# Happy Okoberfest lets see the goods



## Heath (Aug 16, 2013)

I love fall in genral. Oktoberfest is just yet another wonderful excuse to eat drink and be merry. show us what german foods you're eating and of course your favorite german beer. Cheers bottoms up.


----------



## profanitypete (Jul 18, 2014)

Rochester NY supposedly has one of the better Oktoberfests in the northeast every year, and although I didn't get any pics, it certainly does live up to its reputation if you ask me. If you're anywhere near it next year, make the trip.

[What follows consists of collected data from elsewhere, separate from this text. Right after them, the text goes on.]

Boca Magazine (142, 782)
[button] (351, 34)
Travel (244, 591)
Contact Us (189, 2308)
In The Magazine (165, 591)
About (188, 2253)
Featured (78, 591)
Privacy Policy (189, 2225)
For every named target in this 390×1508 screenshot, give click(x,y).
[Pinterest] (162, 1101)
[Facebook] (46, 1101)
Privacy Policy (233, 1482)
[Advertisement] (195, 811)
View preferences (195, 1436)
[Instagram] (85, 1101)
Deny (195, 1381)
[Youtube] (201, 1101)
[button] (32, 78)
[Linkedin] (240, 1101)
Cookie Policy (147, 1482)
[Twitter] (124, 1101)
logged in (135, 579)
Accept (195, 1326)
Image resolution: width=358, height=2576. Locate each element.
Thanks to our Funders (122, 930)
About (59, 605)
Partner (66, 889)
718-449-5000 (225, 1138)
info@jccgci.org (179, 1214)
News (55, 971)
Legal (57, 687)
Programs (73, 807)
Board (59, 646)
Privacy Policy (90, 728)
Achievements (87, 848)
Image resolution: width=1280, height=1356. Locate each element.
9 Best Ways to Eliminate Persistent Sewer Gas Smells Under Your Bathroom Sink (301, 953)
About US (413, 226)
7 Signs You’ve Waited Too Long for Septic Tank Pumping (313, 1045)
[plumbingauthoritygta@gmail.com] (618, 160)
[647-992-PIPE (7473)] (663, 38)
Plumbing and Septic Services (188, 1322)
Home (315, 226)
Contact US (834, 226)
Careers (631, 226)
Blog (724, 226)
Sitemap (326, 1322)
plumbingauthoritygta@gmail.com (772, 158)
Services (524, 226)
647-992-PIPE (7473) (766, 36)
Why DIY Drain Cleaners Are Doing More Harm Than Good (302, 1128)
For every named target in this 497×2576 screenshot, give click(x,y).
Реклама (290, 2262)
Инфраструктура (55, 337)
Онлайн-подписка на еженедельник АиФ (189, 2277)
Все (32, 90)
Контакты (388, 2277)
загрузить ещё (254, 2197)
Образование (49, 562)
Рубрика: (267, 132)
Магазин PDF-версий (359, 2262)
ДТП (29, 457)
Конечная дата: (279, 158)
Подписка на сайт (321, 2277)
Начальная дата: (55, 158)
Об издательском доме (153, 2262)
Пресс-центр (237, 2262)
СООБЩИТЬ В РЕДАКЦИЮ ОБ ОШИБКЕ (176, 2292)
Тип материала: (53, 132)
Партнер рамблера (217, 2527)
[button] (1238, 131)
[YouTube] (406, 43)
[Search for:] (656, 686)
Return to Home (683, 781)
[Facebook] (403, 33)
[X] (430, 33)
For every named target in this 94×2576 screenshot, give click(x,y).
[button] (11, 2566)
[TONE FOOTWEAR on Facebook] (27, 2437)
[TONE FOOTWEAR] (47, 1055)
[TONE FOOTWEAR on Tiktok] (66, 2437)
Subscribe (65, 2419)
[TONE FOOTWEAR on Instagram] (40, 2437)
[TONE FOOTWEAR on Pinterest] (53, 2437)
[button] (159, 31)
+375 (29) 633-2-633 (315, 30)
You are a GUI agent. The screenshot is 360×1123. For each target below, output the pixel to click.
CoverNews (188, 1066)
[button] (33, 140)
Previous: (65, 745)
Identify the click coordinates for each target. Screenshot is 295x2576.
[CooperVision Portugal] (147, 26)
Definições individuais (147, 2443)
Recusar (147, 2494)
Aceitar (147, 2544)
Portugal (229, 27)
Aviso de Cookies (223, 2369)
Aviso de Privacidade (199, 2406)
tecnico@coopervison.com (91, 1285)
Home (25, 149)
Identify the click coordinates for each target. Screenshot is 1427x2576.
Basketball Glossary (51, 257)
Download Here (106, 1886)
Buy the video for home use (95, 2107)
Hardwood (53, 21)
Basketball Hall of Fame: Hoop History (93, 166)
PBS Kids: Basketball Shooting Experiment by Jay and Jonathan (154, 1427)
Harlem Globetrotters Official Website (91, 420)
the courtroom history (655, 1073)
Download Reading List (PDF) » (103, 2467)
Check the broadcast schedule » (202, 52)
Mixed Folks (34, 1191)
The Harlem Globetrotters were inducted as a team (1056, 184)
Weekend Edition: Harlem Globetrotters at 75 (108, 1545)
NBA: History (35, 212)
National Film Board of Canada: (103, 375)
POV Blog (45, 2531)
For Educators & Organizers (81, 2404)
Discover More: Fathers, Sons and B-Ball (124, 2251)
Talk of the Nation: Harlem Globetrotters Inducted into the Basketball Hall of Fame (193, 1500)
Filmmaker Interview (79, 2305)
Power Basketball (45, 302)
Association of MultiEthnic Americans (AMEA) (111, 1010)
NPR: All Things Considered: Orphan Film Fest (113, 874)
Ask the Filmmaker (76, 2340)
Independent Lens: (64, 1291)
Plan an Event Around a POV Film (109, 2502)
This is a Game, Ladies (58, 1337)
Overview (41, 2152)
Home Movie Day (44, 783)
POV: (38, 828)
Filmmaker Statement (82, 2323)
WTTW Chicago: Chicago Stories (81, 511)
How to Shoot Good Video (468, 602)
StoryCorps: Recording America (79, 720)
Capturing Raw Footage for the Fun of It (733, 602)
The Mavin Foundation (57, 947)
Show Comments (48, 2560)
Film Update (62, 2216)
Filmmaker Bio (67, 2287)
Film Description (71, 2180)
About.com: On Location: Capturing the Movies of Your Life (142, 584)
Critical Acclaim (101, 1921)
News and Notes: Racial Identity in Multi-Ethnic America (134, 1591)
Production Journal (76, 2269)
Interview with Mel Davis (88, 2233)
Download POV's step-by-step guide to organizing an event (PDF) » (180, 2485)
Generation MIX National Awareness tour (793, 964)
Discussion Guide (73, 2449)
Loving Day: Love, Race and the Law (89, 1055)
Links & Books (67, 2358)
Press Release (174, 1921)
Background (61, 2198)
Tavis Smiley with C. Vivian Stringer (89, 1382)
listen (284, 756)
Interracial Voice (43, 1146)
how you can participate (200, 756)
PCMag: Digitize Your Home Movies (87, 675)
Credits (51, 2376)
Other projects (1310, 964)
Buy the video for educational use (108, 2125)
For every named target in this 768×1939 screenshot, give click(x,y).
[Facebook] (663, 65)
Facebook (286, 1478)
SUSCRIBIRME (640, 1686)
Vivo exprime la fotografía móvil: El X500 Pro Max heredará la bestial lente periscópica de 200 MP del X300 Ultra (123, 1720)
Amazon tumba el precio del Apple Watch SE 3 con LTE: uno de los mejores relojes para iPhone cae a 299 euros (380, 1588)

You won't be sorry.


----------



## Heath (Aug 16, 2013)

its gonna be a late night.


----------



## Emperor Zurg (May 6, 2013)




----------



## Heath (Aug 16, 2013)

now thats what im talking about oktober fest woooooooohoo


Emperor Zurg said:


>


----------



## Auburnguy (Sep 21, 2014)

Feel free to try a Black Pumkin this October. What is a Black Pumkin you ask! Take your favorite pumkin brew and set a Guinness on top. If it mixes, no worries it is still good. If done right and it floats, even better.

Sorry. Oktoberfest means fall, fall takes my mind to pumpkin, pumpkin takes me to my black pumpkin. My mind works in weird ways sometimes.


----------



## fiddlegrin (Feb 8, 2009)

Kinky______!





Sounds like fun! :thumb:


----------